The proper price of permits for carbon emissions should reflect the future warming costs of current emissions. That is bound to be a guess based on computer models built on guesses. Lieberman guesses that the market value of all permits would be "about $7 trillion by 2050." Will that staggering sum pay for a $7 trillion reduction of other taxes? Not exactly.
It would go to a Climate Change Credit Corporation, which Lieberman calls "a private-public entity" that, operating outside the budget process, would invest "in many things." This would be industrial policy, a.k.a. socialism, on a grand scale — government picking winners and losers, all of whom will have powerful incentives to invest in lobbyists to influence government's thousands of new wealth-allocating decisions.

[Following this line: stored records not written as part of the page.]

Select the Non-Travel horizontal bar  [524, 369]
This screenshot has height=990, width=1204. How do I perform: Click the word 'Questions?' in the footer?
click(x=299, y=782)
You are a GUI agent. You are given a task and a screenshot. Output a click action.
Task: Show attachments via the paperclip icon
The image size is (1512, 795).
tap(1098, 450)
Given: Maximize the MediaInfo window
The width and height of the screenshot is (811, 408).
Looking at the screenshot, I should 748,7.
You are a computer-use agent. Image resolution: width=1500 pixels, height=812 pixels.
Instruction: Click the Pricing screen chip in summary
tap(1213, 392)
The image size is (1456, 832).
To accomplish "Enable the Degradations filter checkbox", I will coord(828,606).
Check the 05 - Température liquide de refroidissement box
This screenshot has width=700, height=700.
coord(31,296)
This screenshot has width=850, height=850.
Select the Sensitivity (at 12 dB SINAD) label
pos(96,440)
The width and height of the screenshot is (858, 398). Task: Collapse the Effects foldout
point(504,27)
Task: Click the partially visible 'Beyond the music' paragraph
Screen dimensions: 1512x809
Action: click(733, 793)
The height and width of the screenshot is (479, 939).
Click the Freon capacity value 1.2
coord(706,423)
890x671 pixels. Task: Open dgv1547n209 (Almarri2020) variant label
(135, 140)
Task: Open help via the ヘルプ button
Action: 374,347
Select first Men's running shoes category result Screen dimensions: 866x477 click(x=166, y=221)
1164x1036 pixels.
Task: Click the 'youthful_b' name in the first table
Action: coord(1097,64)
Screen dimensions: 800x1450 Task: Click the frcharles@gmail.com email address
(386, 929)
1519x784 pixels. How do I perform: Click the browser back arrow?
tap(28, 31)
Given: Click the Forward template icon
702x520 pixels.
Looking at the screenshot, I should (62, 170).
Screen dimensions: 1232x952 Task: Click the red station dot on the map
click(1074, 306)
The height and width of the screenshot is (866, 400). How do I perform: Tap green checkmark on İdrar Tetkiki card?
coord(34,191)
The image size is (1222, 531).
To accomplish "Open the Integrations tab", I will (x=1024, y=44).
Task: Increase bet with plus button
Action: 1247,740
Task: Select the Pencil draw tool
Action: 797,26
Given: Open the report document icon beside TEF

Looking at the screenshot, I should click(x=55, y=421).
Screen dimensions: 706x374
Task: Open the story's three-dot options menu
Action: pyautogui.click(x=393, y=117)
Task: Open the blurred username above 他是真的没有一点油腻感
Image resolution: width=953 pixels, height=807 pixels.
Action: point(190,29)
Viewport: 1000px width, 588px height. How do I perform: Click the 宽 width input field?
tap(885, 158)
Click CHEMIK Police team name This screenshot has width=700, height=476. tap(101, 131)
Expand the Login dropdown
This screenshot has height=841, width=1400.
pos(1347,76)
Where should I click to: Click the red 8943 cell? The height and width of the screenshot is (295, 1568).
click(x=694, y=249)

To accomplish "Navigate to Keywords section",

Lieberman's legislation also would create a Carbon Market Efficiency Board empowered to "provide allowances and alter demands" in response to "an impact that is much more onerous" than expected. And Lieberman says that if a foreign company selling a product in America "enjoys a price advantage over an American competitor" because the American firm has had to comply with the cap-and-trade regime, "we will impose a fee" on the foreign company "to equalize the price." Protectionism-masquerading-as-environmentalism will thicken the unsavory entanglement of commercial life and political life.
We worry about government being handed our health care and the resulting problems that would bring. Yet here we are, on the brink of handing over energy to the greedy hands of government. And what will they do with that power? Well, as stated, instead of letting the market decide what is worthy of investment in the alternate energy field, government will make those decisions- you know, like food based ethanol. And you - you and the business which now exist and support our present lifestyle will have only one function in life - pay for the "right" to exist - i.e. in your case, as a carbon based lifeform, the "right" to exhale.
Is this really what you would consider a good idea?
So, what started out as a right becomes a privilege, couched in the rhetoric of it being a new "right". This logic is so convoluted Orwell’s head is spinning.